* [Given problem]: Please gather each line of the listing below that contains the string "dimensions". Case matters.

* [Input rows]:
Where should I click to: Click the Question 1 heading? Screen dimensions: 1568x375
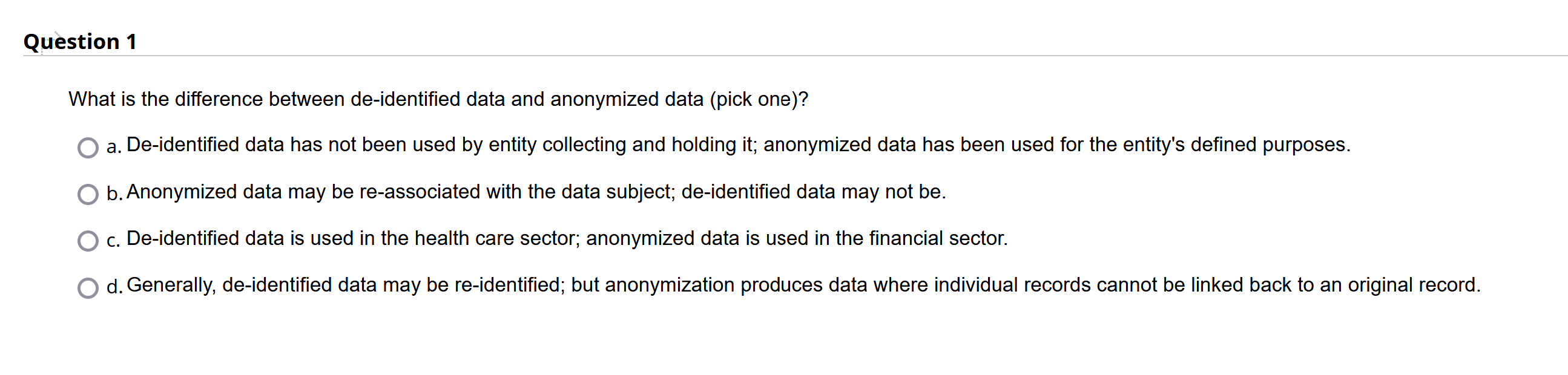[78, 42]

==

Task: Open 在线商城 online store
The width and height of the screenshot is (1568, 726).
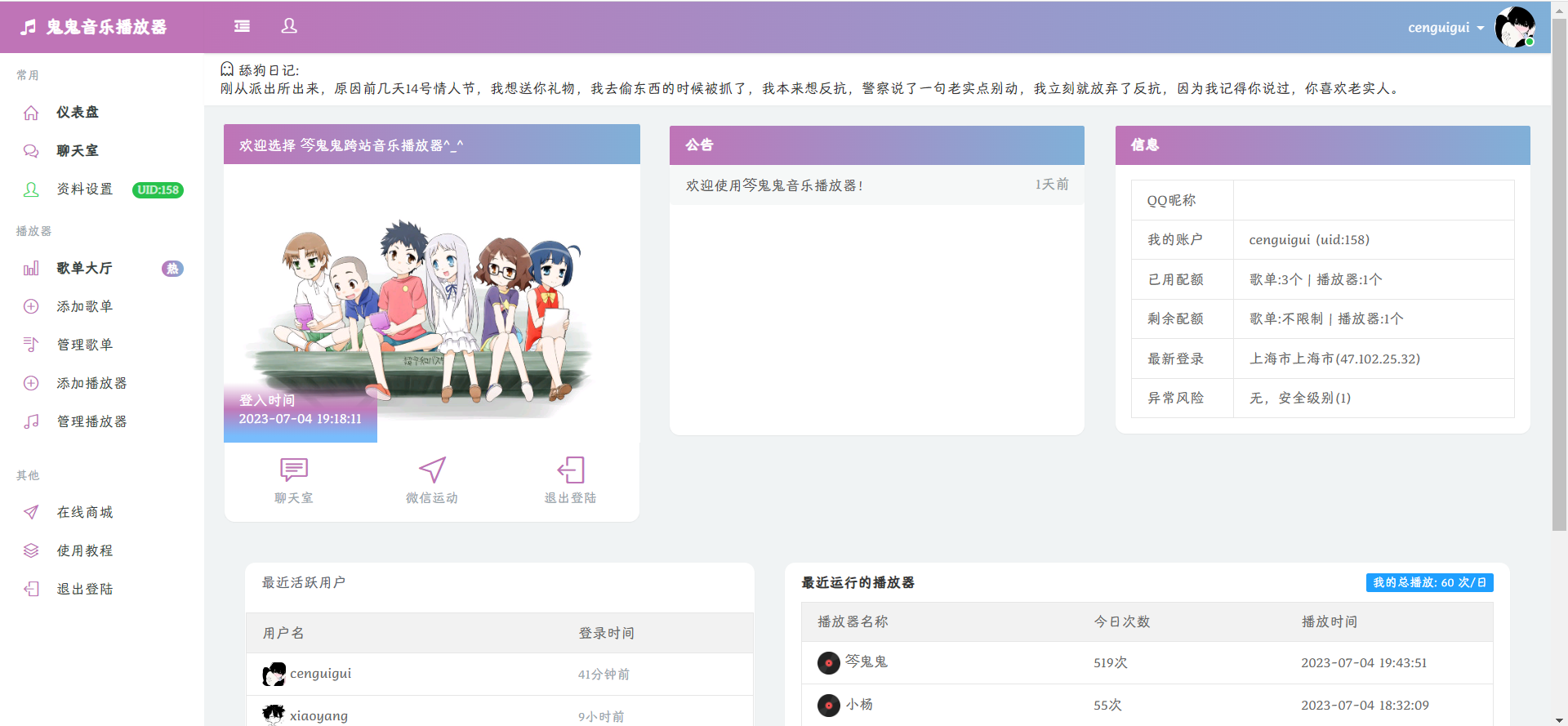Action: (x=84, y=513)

--

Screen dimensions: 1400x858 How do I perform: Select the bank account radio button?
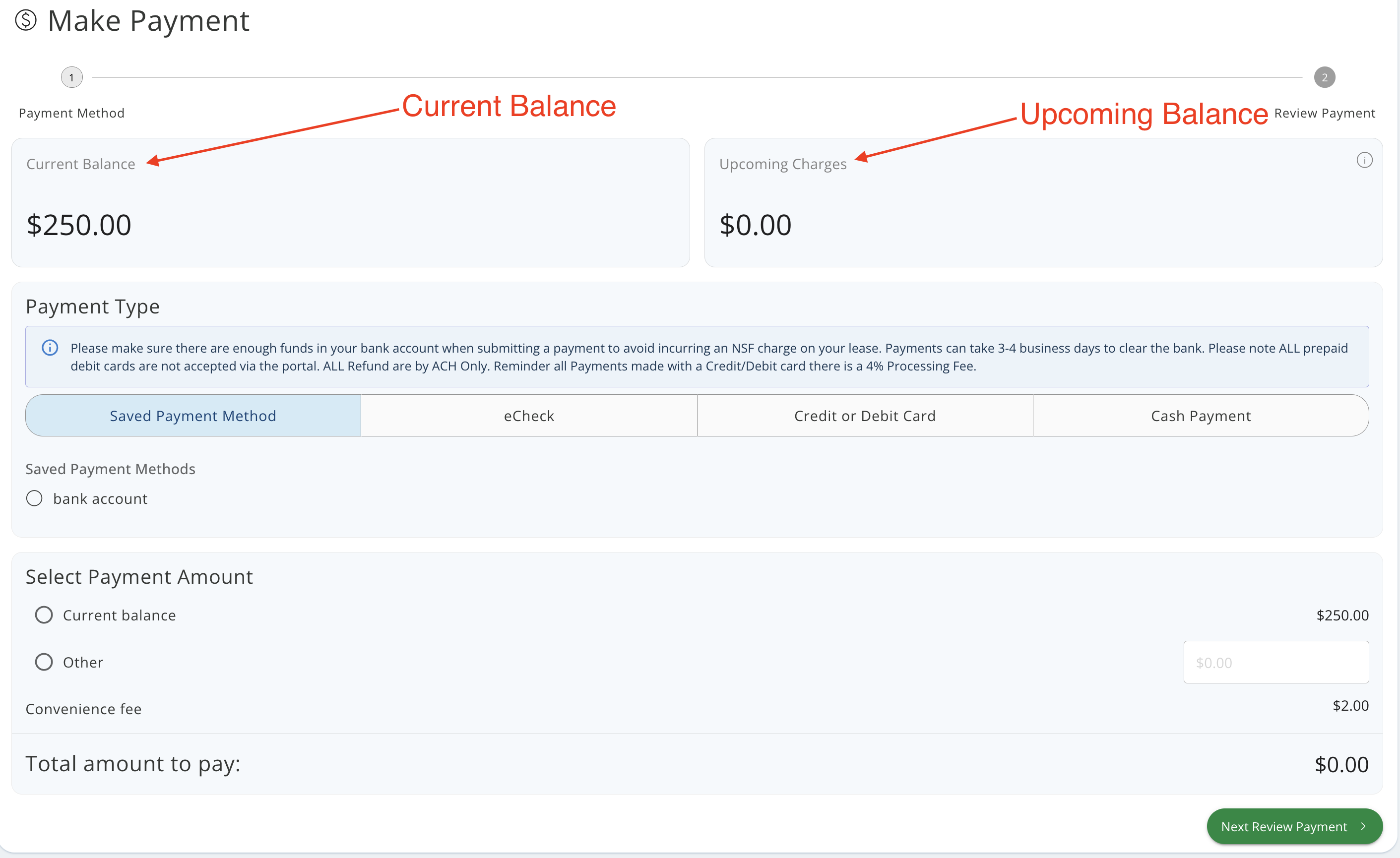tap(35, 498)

* [Solution to this task]:
Where should I click to: Click the Question 1 heading? Screen dimensions: 1568x375
Screen dimensions: 1400x858 How do I perform: Select the bank account radio button?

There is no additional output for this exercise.